Questa invece è la descrizione della prima foto notturna che feci:
Carissimi, qua tutto bene. Ultimamente le giornate sono abbastanza routinarie, senza particolari novità. Ho provato a fotografare la Luna piena, ma è estremamente difficile con questo freddo. Ieri è andata male: mi sono allontanato dalla base e son stato fuori per più di 30 minuti, a -60°C, così mi si è congelata tutta l’attrezzatura, e anche i polpastrelli delle dita. Oggi secondo tentativo, andato meglio. La Luna fortunatamente è sorta proprio di fronte all’ingresso della base, così con Pippo Ca (grazie Filippo!!!), il soggetto di questa foto, non abbiamo dovuto fare tanta strada.
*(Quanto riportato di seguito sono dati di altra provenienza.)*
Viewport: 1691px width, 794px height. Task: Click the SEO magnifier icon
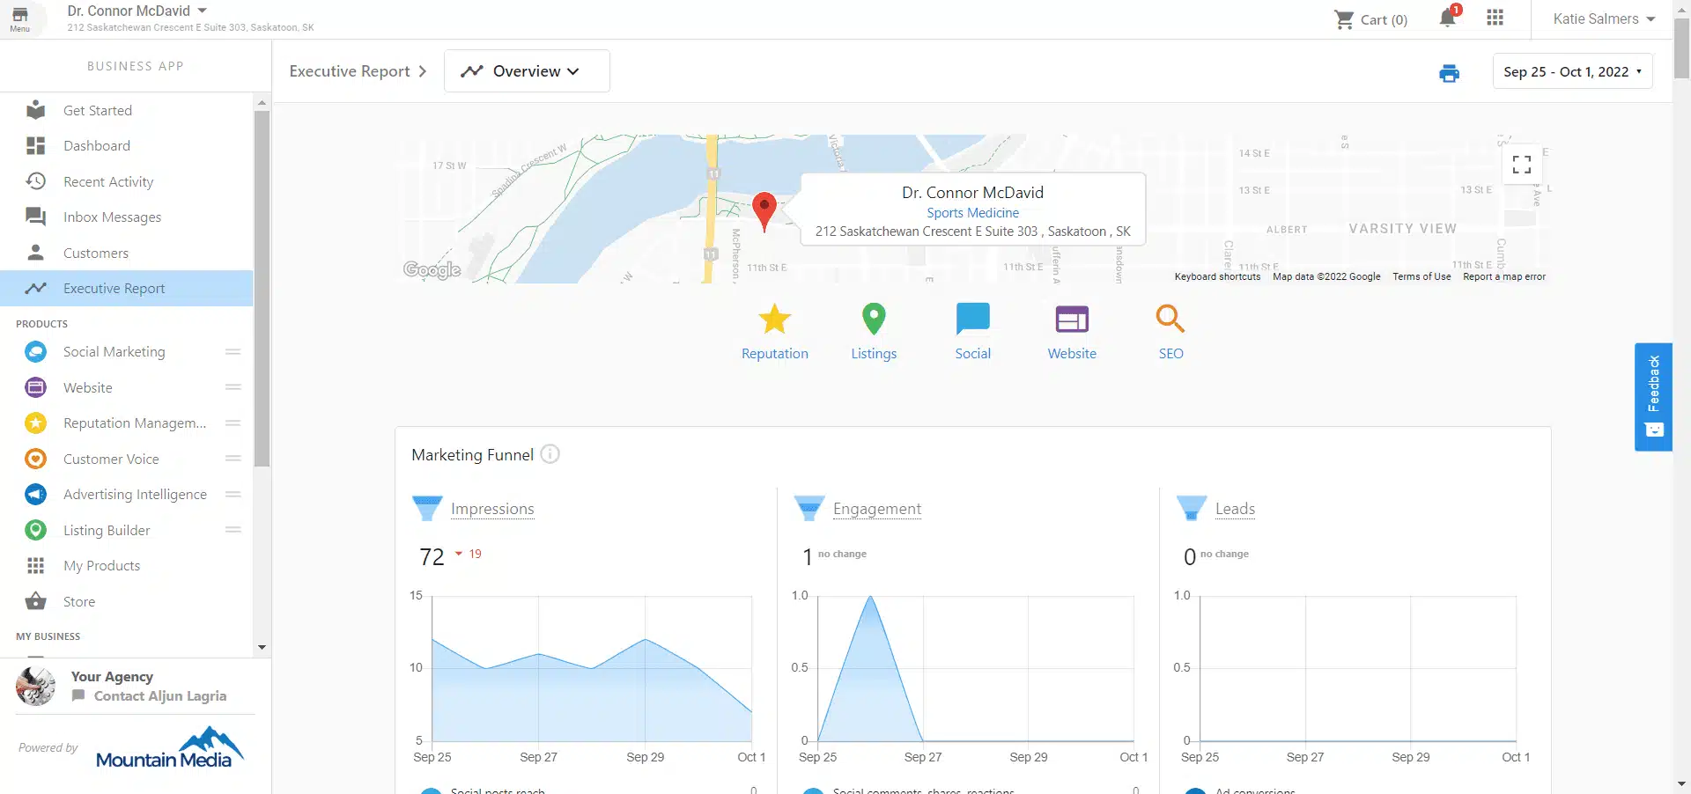click(1170, 320)
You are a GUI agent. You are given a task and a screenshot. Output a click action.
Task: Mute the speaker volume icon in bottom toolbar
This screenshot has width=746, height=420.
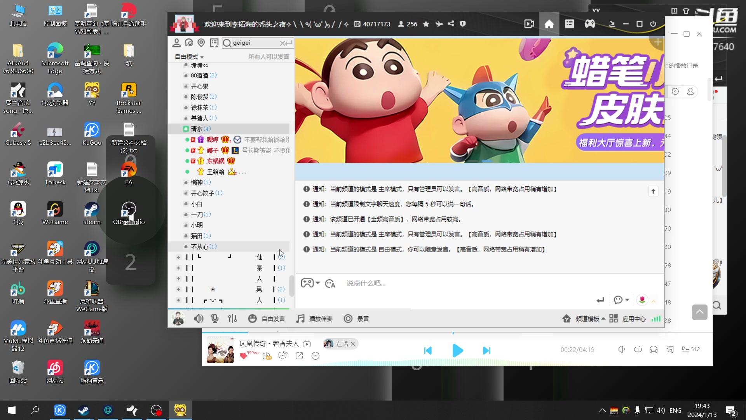(199, 319)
Circa 30 metri e ho posizionato macchina fotografica e treppiede, mentre Filippo andava a mettersi in posa a 50 metri da me. Due scatti: uno con Filippo a fuoco e il secondo con la Luna a fuoco, uniti successivamente per dar luogo a questa immagine. C’è molta turbolenza nell’aria (sino a 30 metri di quota), e questa genera rifrazione dei raggi luminosi, come si nota dal contorno della Luna.
Cosa ti è piaciuto di più fotografare?
«Come puoi intuire dalla foto, il mio soggetto preferito era il cielo».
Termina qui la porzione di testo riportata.